Implant design is one of main factors affecting the implant primary stability and the loading forces during or after osseointegration. Implant design features can be classified as macro and micro designs. While the macro design features include the body shape, pitch, and groove design; the micro design mainly includes the surface morphology [30, 31]. The key point for comparing the primary stability of different types of implants is to prepare the socket in line with the instructions of the producing company and to use the implants having the diameter and length appropriate to the socket. In our study, while evaluating the primary stability of pterygoid implants supported by a pterygoid plate consisting of dense cortical bone, two different macro designs were compared. In accordance with the company instructions, the tapered implant was placed on one side and the parallel implant was placed on the other side randomly. In the previous studies, the bone density and the placement torque (PT) values, bone density and ISQ values, and PT and ISQ values were evaluated in different implant designs and it was asserted that there were significant correlations between the two factors in each study [32–34]. Howashi et al. compared the PT values in different implant designs and reported that the PT values in the tapered implant group were significantly higher than those in the parallel implant group. Furthermore, when they evaluated the bone quality by means of CBCT and compared the values again, they found that in general the PT and ISQ values in the tapered implant group were higher than those in the parallel implant group [35]. In our study, the ISQ values were found higher in the tapered implants than parallel implants; however, no significant difference was noted.

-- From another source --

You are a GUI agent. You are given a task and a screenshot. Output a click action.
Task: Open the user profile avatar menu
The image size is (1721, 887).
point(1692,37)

In the literature, the normal ISQ values for primary stability was reported at the range from 60 to 80; however, there was no consensus at the ISQ threshold [36–38]. Nevertheless, on the other side, some studies reported that ISQ value at least 55 during implant placement ensured the clinically significant stability and successful osseointegration [37, 38]. Furthermore, these values are moderately correlated with the placement torque and depend on the various variables such as the implant length and width and the bone density [36–38]. In our study in which the ISQ values were measured from three different angles for each implant and the average of the values was recorded, it was found that the average of ISQ values for the parallel and tapered implant groups were 61 (54–66) and 68 (66–72), respectively.